Neurologie und Psychiatrie in der DDR: Eine getrennte Entwicklung

Die Entwicklung der Neurologie im geteilten Deutschland verlief nach 1945 äußerst divergent: Während sich in der Bundesrepublik Deutschland (BRD) spätestens ab Anfang der 1960er-Jahre klare Autonomiebestrebungen und eine zunehmende Abgrenzung gegenüber der Psychiatrie zeigen, blieben in der Deutschen Demokratischen Republik (DDR) beide Fächer, nicht zuletzt aus ideologischen Gründen, eng miteinander verbunden. Erst Anfang der 1980er-Jahre führte die zunehmende Profilierung und Spezialisierung der Neurologie zur Sektionsbildung in der Fachgesellschaft für Psychiatrie und Neurologie und so zur Emanzipation des Fachs. Eigenständige Kliniken etablierten sich zumeist erst nach 1990.
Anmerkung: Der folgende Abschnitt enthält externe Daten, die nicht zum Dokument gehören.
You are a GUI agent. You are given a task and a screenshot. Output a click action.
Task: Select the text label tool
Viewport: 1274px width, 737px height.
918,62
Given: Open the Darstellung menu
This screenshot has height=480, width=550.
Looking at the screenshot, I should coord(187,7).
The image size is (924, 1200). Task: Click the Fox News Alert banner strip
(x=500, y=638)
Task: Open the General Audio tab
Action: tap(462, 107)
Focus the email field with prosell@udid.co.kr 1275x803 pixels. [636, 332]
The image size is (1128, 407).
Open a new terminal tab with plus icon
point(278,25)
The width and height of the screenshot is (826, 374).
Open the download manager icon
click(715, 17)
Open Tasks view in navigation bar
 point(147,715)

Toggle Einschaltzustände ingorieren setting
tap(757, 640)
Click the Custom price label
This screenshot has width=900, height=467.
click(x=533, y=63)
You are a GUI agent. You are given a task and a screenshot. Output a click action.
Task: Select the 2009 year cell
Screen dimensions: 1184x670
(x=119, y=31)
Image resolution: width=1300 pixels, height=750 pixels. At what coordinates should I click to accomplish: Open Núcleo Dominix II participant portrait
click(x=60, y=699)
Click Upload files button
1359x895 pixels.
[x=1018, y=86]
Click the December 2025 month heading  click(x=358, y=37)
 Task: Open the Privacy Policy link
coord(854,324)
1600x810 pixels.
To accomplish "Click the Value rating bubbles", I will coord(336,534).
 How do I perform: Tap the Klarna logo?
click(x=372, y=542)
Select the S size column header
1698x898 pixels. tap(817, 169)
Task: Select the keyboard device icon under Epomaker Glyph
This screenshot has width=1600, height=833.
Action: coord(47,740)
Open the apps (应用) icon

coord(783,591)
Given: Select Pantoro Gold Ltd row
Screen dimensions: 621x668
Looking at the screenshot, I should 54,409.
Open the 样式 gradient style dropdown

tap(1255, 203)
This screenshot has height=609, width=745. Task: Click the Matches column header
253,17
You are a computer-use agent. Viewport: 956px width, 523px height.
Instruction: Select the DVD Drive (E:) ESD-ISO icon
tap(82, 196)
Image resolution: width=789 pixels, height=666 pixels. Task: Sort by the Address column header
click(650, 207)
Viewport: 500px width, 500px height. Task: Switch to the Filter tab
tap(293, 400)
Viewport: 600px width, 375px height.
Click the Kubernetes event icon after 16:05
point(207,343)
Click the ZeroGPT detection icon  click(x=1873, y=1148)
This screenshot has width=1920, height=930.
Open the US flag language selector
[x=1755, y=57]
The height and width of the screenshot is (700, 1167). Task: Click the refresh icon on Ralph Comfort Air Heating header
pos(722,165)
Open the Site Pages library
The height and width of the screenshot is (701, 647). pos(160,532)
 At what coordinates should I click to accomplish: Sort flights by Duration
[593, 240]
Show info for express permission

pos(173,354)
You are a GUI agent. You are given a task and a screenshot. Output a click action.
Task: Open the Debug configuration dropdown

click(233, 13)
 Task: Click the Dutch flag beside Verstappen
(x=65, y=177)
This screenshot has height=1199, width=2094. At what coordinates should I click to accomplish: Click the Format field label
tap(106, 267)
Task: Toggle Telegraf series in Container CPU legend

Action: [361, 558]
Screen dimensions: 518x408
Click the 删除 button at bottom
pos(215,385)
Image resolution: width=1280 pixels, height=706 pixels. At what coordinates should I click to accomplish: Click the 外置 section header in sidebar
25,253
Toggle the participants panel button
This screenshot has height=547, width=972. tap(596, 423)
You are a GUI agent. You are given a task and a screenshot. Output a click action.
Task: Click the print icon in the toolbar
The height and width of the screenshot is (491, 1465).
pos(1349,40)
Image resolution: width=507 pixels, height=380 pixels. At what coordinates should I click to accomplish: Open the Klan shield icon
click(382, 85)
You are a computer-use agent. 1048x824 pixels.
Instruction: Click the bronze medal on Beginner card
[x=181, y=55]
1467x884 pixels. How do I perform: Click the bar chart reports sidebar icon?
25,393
Die systematische Literaturrecherche für den 30-jährigen Zeitraum ergab mit 44 Beiträgen eine geringe Zahl von Veröffentlichungen zur Neurologie in der DDR, die sich inhaltlich zudem teilweise stark überschneiden. Damit wurde die Vorannahme bestätigt, dass ein nationaler sowie vergleichend internationaler medizinhistorischer Forschungsbedarf besteht. In Rostock finden sich mit der Schaffung des ersten separaten neurologischen Lehrstuhls (1958) und in Leipzig mit der Einrichtung der DDR-weit einzigen rein neurologischen Universitätsklinik (1965) Hinweise für eine beginnende frühe Eigenständigkeit, die auch zu einer schärferen fachlichen Abgrenzung gegenüber der Psychiatrie führte. In Greifswald hingegen bestand durchgängig eine verbundene Klinik.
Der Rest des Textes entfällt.